Key FIM Parameters #

Parameter	Use	Recommendation
`prompt`	Code before the cursor	Include enough context — 50–200 lines is typical
`suffix`	Code after the cursor	Include the next function/class boundary
`temperature`	Randomness	Use `0` for completions — you want the most likely token
`max_tokens`	Max completion length	64–256 for inline completions; higher for block generation
`stop`	Stop sequences	`["\ndef ", "\nclass "]` prevents overgeneration into next scope

The FIM endpoint is the right interface for editor plugins. The chat completions endpoint (/v1/chat/completions) works for ad-hoc code generation via prompting, but FIM is what the Continue extension and IDE integrations use for true inline tab completion.

Running Codestral Locally With LM Studio #

You can run Codestral locally using LM Studio (free GUI), Ollama (CLI), or raw llama.cpp — and LM Studio has Codestral available in its model browser as of today. The hardware requirement for useful inference is a GPU with 16–24GB VRAM for the Q4 quantization, or a high-RAM Apple Silicon Mac using Metal.

Hardware Requirements by Quantization #

GGUF Format	VRAM Required	Quality vs.
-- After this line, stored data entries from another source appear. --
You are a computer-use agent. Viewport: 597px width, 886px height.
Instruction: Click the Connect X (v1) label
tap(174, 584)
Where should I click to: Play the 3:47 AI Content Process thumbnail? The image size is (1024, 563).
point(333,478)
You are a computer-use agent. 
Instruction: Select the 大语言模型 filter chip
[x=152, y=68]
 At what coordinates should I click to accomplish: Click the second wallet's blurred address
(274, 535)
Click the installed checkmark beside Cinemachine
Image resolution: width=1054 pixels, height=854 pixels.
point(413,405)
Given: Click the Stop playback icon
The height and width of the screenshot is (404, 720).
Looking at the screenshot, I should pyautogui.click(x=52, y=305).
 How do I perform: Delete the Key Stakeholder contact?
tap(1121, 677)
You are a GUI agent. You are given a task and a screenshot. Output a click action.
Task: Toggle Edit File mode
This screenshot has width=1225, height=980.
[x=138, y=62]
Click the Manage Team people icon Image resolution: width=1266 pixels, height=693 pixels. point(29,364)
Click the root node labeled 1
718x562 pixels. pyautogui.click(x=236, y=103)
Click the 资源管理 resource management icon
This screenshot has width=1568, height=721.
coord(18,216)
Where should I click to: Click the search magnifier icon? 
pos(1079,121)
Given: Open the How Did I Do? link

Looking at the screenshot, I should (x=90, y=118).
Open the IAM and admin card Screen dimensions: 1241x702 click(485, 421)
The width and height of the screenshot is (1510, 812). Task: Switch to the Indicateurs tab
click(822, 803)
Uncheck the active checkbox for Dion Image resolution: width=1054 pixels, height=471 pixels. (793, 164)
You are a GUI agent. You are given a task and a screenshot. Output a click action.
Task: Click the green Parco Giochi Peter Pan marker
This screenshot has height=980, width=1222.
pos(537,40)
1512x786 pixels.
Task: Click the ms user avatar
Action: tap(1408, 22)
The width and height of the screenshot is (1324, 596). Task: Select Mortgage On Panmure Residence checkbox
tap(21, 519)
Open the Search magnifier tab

Full	Recommended For
Q2_K	~10GB	Significant degradation	Not recommended for code
Q4_K_M	~14GB	Modest tradeoff	16GB GPU (RTX 3080/4070)
Q5_K_M	~17GB	Near-full quality	24GB GPU (RTX 3090/4090)
Q8_0	~24GB	Minimal degradation	24GB+ GPU or M2/M3 Max
F16 (full)	~44GB	Reference quality	Multi-GPU or cloud

For most developers, the Q4_K_M quantization is the practical sweet spot — fits in 16GB VRAM, produces code that's meaningfully better than nothing, and runs at 15–25 tokens/second on an RTX 3090.

LM Studio Setup (GUI) #

Download LM Studio from lmstudio.ai (free, Mac/Windows/Linux)
In the search bar, type Codestral — it appears under the Mistral organization
Select your preferred GGUF quantization level and click Download
Once downloaded, click the model to load it
Switch to the Local Server tab (the <-> icon)
Start the server — it exposes an OpenAI-compatible API at http://localhost:1234/v1
Set this endpoint in the Continue extension config (see next section)

Ollama Setup (CLI) #

# Pull Codestral via Ollama (when available — may require the GGUF manual import initially)
ollama pull codestral

# Or run directly
ollama run codestral "Write a Rust function to parse a TOML config file"

# List running models
ollama list

Apple Silicon note: Codestral runs on Apple Silicon via Metal. An M2 Max (96GB unified memory) runs the full Q8 quantization comfortably. An M3 Pro (18GB) can run Q4_K_M at useful speed. The unified memory architecture means Apple Silicon users get better large-model performance per dollar than comparable Nvidia setups at the low end.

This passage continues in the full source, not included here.